By 1978, the third O had fallen over, and the sign could no longer be repaired. The Hollywood Chamber of Commerce launched the "Save the Sign" campaign, with help from Hugh Hefner, who hosted a gala fundraiser at the Playboy Mansion, in which letters for a new sign would be sold at nearly $27,700 a pop. The adopt-a-letter campaign worked, and sponsors like Gene Autry (who bought an 'L'), Alice Cooper ('O'),in honor of Groucho Marx, Singer Andy Williams, and others successfully raised over $250,000.

Here's a bit of trivia: Hugh Hefner bought the 'Y' for obvious reasons.

A Hollywood Facelift

Hal Brown Jr., of the Pacific Outdoor Advertising Company, was contracted to rebuild the sign. The sign was very personal to Brown because his uncle, George Roche, had built the original Hollywoodland sign in 1923. Brown hired Cornelius Van Dam to design the new sign as a more durable structure, but the same dimensions as the original. The plans were approved by the City of Los Angeles, the Cultural Heritage Board, and the Hollywood Chamber of Commerce.

The original, legendary Hollywood sign was taken down, and for three months in 1978, the HOLLYWOOD sign was missing from the Los Angeles skyline. With 194-tons of concrete, enamel and steel, the new sign was constructed to survive well into the next century. The new sign was unveiled in November 1978.

Just So It Won't Happen Again

To prevent any repeats of the past, the California Attorney General assigned rights and responsibilities to three government agencies in 1992 for the sign. The City of Los Angeles owns the land where the sign stands. The City of Hollywood owns the licensing rights for the image of the sign. And the Hollywood Sign Trust was assigned to maintain, repair, and to perform any capital improvements to the sign, for the benefit of the public.

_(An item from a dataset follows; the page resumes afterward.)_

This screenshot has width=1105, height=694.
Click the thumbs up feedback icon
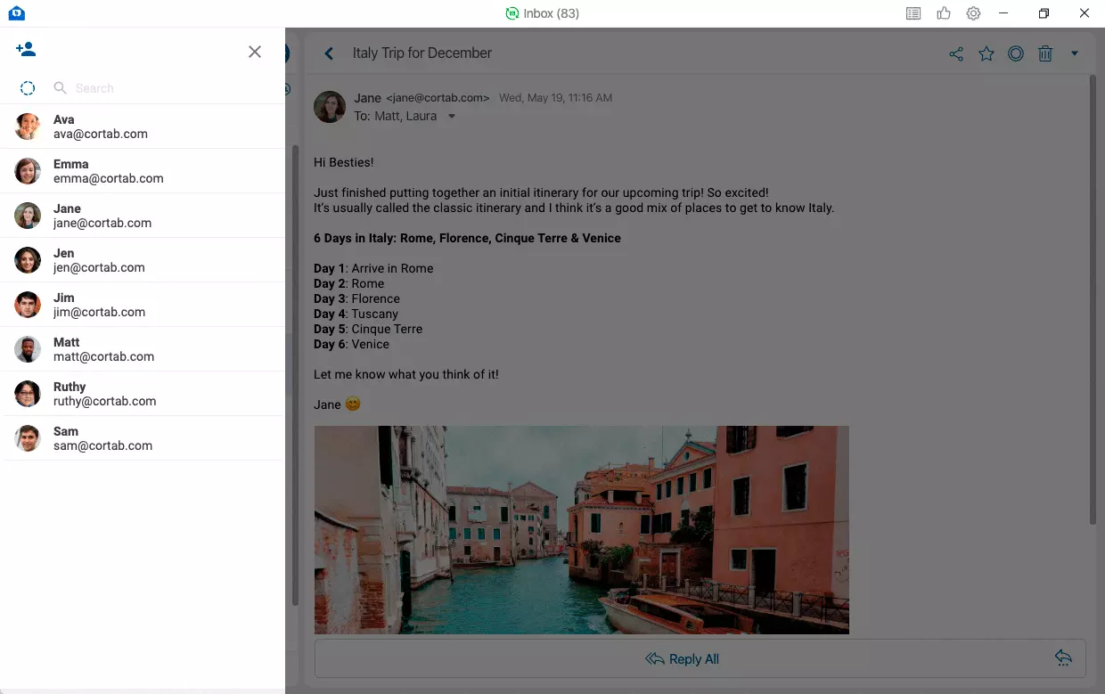tap(944, 13)
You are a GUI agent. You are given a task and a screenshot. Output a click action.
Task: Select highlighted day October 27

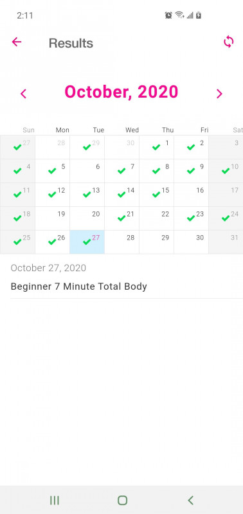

In 2000, the Hollywood Sign Trust hired Panasonic to install a state-of-the-art security system, with a large closed circuit, Internet-based surveillance network, which can be monitored 24/7 over the Internet, to protect the sign from vandals and fire. The security system was upgraded again in 2005. Since the security system is Internet-based, anyone on the Internet can watch over the sign 24 hours a day on its live web cam, located at: www.hollywoodsign.org/247.html

The Hollywood Sign is the most famous sign in the world. It is located on Mount Lee in Griffith Park overlooking Hollywood. It is illegal to hike to the Hollywood Sign.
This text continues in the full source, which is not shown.